Construction of Somatostatin-Based Multiphase "Core-Shell" Coacervates as Photodynamic Biomimetic Organelles.

Abstract

Biomimetic coacervates have recently attracted great interest in biomedical fields, especially for drug delivery and as protocells. However, these membraneless structures are easily coalesced and poorly targetable, limiting their real biomedical applications. Here multiphase "core-shell" coacervate (CSC) constructed by dsDNA and somatostatin (SST), a 14-mer cyclopeptide is designed. The CSC shows enhanced tumor targetability through SST binding to SST receptors on the tumor cells' surface.

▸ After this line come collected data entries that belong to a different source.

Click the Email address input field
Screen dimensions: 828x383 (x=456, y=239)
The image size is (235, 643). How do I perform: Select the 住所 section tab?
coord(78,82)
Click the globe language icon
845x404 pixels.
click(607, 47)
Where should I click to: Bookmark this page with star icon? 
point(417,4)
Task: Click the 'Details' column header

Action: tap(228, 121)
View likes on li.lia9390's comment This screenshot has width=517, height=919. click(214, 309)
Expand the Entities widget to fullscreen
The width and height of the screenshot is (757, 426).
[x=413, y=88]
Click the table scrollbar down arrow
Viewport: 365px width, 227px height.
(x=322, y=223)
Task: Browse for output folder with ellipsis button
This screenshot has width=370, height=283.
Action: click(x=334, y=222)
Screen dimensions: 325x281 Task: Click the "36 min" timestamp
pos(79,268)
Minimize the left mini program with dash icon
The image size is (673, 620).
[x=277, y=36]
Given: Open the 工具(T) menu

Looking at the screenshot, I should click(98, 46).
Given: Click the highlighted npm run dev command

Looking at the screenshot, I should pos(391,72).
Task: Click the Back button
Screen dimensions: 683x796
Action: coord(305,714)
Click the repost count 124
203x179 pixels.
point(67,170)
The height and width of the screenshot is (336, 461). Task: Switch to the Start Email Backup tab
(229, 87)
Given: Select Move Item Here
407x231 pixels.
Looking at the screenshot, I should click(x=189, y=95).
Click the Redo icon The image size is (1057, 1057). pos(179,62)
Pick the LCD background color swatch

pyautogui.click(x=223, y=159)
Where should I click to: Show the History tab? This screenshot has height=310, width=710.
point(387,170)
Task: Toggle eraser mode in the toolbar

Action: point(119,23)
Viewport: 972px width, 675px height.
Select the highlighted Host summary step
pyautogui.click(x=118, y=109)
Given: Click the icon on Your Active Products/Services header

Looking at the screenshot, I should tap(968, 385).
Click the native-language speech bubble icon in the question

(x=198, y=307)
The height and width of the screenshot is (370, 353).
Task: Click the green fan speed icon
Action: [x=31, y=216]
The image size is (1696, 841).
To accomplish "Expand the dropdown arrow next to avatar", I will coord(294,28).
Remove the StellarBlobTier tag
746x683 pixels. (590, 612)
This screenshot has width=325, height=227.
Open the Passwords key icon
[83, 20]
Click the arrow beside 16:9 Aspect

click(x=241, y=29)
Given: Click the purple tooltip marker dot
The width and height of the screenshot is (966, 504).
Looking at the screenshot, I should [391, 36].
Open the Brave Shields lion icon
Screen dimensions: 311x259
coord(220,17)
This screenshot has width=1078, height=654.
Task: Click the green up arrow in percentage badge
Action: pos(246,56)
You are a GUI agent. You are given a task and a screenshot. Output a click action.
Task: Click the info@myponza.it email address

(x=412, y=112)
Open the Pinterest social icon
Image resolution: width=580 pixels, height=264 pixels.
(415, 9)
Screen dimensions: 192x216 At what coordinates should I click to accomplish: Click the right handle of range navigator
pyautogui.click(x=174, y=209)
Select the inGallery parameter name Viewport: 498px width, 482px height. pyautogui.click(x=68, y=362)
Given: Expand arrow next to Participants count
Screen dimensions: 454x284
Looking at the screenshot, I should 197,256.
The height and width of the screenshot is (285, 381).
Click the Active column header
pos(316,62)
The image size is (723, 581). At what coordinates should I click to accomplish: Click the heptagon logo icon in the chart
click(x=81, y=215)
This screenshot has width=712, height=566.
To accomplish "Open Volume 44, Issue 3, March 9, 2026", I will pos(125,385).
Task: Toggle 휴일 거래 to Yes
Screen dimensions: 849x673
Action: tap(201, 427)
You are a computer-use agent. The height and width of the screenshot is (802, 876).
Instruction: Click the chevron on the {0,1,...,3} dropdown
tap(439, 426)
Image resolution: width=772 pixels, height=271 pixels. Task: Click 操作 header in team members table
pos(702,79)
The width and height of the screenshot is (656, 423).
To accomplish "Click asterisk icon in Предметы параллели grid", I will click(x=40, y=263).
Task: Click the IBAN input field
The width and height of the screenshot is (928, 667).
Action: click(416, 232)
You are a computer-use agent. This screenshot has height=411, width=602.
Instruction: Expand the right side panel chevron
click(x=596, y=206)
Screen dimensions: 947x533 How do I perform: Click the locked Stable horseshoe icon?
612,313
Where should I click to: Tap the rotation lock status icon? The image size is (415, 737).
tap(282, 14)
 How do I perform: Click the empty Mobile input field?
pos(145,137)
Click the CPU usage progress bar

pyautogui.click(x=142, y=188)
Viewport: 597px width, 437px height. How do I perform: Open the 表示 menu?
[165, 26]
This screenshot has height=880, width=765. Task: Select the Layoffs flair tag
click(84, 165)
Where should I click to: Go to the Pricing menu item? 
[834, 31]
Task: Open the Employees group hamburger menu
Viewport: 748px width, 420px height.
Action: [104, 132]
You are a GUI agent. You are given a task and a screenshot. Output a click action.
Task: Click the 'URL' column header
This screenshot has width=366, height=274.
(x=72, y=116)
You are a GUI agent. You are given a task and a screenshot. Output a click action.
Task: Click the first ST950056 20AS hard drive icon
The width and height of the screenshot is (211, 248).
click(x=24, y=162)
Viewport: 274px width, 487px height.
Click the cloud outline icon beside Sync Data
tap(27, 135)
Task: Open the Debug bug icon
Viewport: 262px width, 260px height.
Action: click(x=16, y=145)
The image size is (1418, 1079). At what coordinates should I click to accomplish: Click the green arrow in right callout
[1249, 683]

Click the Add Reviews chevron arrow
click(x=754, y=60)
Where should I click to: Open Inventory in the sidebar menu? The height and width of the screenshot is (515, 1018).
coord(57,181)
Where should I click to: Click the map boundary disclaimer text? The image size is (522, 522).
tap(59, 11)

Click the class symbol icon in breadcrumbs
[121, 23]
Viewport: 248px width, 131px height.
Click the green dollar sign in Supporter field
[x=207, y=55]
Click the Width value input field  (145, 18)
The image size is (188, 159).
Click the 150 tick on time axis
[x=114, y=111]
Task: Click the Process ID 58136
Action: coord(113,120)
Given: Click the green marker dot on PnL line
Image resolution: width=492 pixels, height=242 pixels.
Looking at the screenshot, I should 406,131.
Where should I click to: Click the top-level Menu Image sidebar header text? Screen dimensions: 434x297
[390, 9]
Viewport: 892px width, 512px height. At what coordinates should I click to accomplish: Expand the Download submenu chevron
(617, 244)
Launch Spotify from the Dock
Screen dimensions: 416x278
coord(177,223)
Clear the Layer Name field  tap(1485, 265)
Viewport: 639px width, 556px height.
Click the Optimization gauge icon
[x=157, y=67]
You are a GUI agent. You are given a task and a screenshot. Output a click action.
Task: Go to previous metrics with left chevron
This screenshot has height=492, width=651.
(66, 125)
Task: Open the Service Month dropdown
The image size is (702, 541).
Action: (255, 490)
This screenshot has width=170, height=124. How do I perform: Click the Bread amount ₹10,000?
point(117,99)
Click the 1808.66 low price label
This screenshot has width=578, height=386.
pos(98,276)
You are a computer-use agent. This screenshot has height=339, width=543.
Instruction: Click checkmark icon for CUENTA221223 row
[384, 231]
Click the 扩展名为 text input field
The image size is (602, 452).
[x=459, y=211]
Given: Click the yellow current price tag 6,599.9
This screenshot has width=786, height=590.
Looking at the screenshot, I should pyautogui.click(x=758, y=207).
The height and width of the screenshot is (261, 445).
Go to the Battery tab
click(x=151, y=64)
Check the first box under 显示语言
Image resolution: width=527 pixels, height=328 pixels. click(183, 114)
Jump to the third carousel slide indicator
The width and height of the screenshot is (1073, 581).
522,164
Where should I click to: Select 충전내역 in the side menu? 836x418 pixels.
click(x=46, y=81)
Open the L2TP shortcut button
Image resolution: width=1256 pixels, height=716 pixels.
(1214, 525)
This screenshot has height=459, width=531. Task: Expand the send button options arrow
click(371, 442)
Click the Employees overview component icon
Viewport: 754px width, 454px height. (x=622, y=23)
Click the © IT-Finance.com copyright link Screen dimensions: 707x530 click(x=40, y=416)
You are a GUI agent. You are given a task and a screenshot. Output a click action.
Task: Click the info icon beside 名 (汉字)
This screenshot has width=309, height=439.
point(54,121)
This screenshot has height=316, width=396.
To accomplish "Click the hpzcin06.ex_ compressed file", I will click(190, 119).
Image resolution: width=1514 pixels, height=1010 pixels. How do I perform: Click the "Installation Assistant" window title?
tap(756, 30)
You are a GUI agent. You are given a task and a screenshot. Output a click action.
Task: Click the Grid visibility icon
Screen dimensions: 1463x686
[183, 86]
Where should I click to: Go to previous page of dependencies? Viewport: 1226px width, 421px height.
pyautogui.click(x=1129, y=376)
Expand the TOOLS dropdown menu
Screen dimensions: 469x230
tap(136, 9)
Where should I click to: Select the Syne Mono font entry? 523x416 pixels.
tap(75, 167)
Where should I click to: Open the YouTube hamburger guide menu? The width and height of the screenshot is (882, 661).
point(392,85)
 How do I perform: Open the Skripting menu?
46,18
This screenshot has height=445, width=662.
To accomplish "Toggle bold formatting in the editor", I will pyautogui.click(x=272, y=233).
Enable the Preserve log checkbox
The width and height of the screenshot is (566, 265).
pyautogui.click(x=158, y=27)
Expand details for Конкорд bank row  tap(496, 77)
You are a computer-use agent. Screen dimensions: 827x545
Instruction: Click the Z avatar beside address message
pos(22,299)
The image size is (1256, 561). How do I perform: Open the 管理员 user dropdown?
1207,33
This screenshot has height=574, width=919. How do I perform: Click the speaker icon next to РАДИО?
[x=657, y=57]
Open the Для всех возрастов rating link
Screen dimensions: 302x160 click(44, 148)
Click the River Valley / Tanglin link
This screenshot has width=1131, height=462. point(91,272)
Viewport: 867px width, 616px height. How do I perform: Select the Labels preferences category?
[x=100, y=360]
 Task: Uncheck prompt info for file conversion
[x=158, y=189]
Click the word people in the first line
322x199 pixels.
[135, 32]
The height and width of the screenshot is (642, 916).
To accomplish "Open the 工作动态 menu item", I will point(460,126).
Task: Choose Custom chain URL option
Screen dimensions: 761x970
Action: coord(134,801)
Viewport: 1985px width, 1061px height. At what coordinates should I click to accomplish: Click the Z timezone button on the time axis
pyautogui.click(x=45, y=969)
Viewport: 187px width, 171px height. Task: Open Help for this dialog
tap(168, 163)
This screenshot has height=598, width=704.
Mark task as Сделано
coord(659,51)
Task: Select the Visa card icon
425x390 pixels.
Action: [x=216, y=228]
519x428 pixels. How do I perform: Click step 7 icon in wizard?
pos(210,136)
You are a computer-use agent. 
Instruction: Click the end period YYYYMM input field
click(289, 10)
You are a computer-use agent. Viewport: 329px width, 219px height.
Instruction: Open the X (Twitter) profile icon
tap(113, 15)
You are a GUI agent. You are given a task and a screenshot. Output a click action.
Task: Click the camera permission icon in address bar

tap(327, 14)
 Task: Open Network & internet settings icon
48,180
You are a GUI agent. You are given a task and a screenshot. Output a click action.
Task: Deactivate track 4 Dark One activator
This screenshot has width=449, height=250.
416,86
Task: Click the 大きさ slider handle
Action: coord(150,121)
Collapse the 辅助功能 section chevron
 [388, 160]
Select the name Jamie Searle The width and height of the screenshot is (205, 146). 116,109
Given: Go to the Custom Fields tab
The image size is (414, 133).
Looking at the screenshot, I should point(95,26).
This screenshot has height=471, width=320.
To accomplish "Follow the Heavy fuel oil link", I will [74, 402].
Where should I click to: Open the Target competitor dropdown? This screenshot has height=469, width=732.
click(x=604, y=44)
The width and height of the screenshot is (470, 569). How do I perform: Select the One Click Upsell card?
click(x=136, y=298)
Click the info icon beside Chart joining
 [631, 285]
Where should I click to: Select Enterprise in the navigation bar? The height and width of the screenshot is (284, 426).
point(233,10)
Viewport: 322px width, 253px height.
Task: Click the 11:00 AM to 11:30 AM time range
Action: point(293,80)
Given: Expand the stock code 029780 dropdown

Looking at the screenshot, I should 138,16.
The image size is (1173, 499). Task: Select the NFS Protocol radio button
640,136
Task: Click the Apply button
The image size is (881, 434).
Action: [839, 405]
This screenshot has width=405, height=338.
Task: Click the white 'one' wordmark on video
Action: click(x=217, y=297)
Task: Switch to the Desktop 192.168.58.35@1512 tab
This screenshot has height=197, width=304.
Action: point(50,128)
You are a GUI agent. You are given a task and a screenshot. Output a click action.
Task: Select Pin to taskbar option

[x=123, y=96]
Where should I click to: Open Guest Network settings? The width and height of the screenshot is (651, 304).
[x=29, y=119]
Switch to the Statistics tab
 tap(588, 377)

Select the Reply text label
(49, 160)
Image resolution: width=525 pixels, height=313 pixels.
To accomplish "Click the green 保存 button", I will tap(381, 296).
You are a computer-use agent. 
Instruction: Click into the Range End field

G4 quadruplex-hemin complex can be embedded in the CSC by interaction with SST, as demonstrated by molecular simulation and isothermal titration calorimetry. The G4-hemin embedded CSC can further recruit photosensitizers such as tetracarboxyphenyl porphyrin to form the CSC-GHT composite for photodynamic therapy (PDT). As photodynamic biomimetic organelles, CSC-GHT can convert oxygen to singlet oxygen (catalyzed by the catalase-mimetic activity of G4-hemin), resulting in enhanced PDT effect, which allows the inhibition of cellular migration in vitro and tumor growth in vivo. Owing to high stability, targetability, and biosafety, the proposed CSC can recruit various cargos from small dyes to large biomacromolecules (up to 430 kDa), providing promising theranostic applications.